Diese Kommunikation geschieht unbewusst, da wir auf der bewussten Ebene immer nur einen Prozess zu einer Zeit bearbeiten können. So könnte man das Gehirn und das Bewusste als Empfänger der unbewussten Information verstehen, die aus dem energetischen Feld um jeden lebenden Menschen kommt.
Die Entscheidungen eines Menschen werden vermutlich im Unbewussten getroffen aus allen Informationen, die dem Unbewussten zugänglich sind. Dazu gehören auch bewusst gesetzte Duftmarken wie Werte, Ziele, Wünsche, Absichten. Jeder Mensch füttert durch sein Denken, seine Erfahrungen, seine Emotionen und Bewertungen permanent sein Unbewusstes mit Daten über sich. Auch die Intuition fließt dort ein, die Zugang zu Informationen hat, die nicht aus der Erfahrungswelt des Gehirns stammen. Daraus errechnet das Unbewusste die für ihn passende Entscheidung.
Ist es dann wirklich noch eine Überraschung, dass sich Entscheidungen aus Reizmustern im Gehirn vorhersagen lassen?

Wo steckt der freie Wille?
Libet selbst hat übrigens nie wirklich behauptet, dass der freie Wille eine Illusion sei. Sein Versuch zeigte ja, dass das Bewusstsein im Schnitt rund 200 Millisekunden Zeit hatte zwischen dem Auftauchen des bewussten Impulses und der Ausführung zu entscheiden. Das reicht, um die unbewusst eingeleitete Aktion zu stoppen oder zu ändern. Hat das Bewusste gar ein Vetorecht, wenn ein unbewusst eingeleiteter Impuls auftaucht?
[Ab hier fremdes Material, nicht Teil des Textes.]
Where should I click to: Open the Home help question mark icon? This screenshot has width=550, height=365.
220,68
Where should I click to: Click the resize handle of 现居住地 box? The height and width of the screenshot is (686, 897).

Die Wechselwirkung unseres Denkens mit unserem Verhalten haben Psychologen zur Ehrenrettung des freien Willens bestätigt: Zweifel am freien Willen macht Menschen aggressiver, weniger hilfsbereit und unmotivierter. Im Gegenzug verändert allein der Glaube an den freien Willen die Stärke des Bereitschaftspotenzials, wie italienische Forscher berichten.

Das Füttern des Unbewussten mit Werten, Wünschen, Zielen, Absichten oder die Änderung dieser Faktoren kann als Reaktion auf Umfeld und Erfahrungen erfolgen oder als ein bewusster, willentlicher Akt. Auch wenn das Umfeld, die Matrix, diese Faktoren erheblich beeinflusst - darin steckt eine wichtige Steuerungsmöglichkeit, für die jeder selbst verantwortlich ist.

Vielleicht haben wir nur die Freiheit, ja oder nein zu einem Impuls zu sagen?

Ich habe einen wichtigen Text zu schreiben und ich weiß, dass ich ihn mir aus dem Gehirn quetschen muss. Nichts würde ich lieber tun, als bei dem heutigen schönen Wetter in den Wald zu gehen und Pilze zu sammeln. Doch ich reiße mich zusammen und schreibe. Wer hat diese Entscheidung getroffen? Vielleicht mein Unterbewusstes? Es brauchte allerdings einen kräftigen bewussten Impuls, um diese Entscheidung umzusetzen.